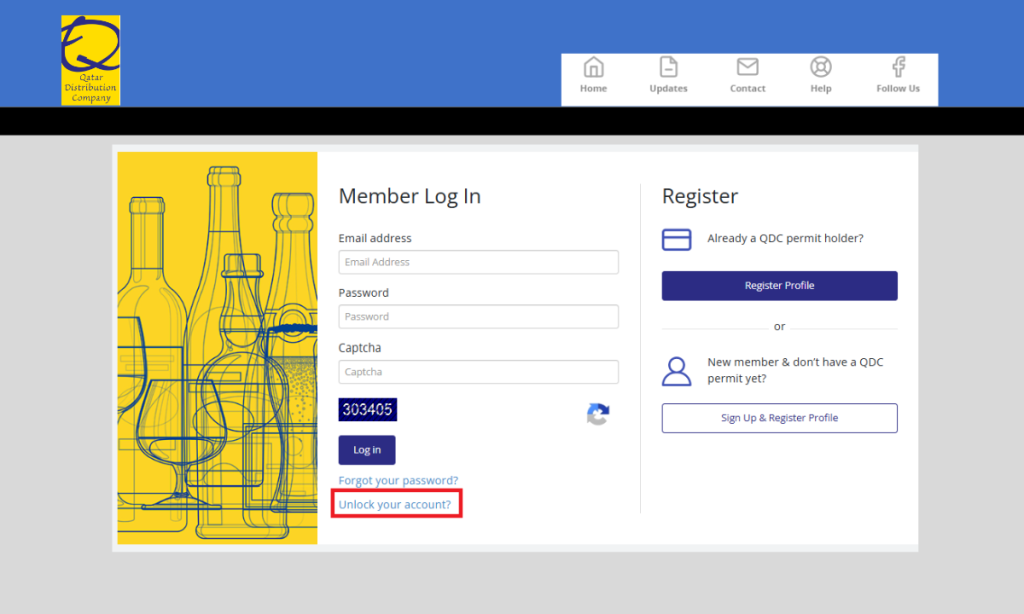
Task: Click the 'Already a QDC permit holder?' text
Action: (785, 239)
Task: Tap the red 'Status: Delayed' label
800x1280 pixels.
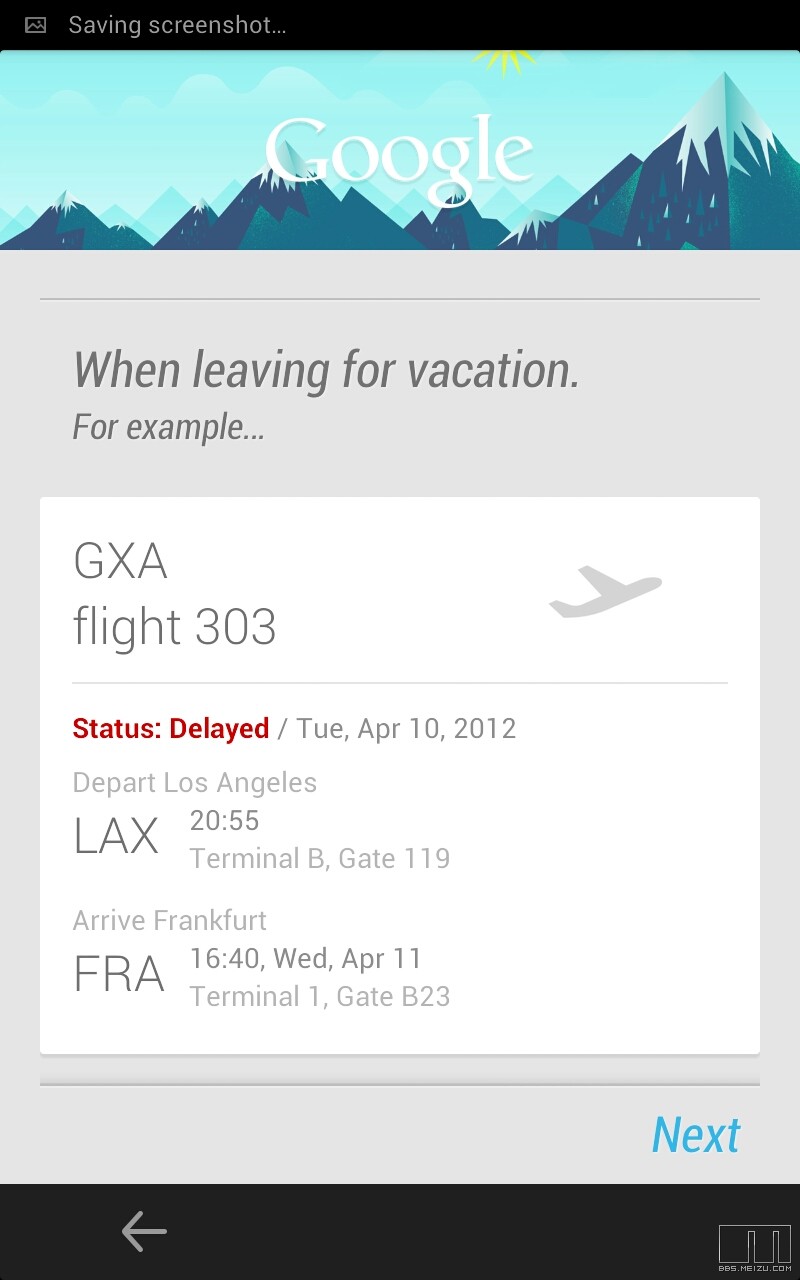Action: coord(171,728)
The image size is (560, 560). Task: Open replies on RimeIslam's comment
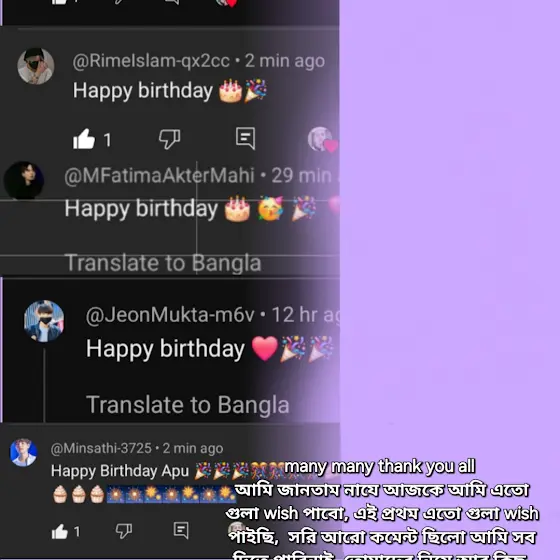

····················

*Problem to work on*
Copy every line of text from the rows above word for word, and leave the pictures out.

*Result for this task*
Task: Click the 'Already a QDC permit holder?' text
Action: (785, 239)
Task: Tap the red 'Status: Delayed' label
800x1280 pixels.
Action: coord(171,728)
The image size is (560, 560). Task: Open replies on RimeIslam's comment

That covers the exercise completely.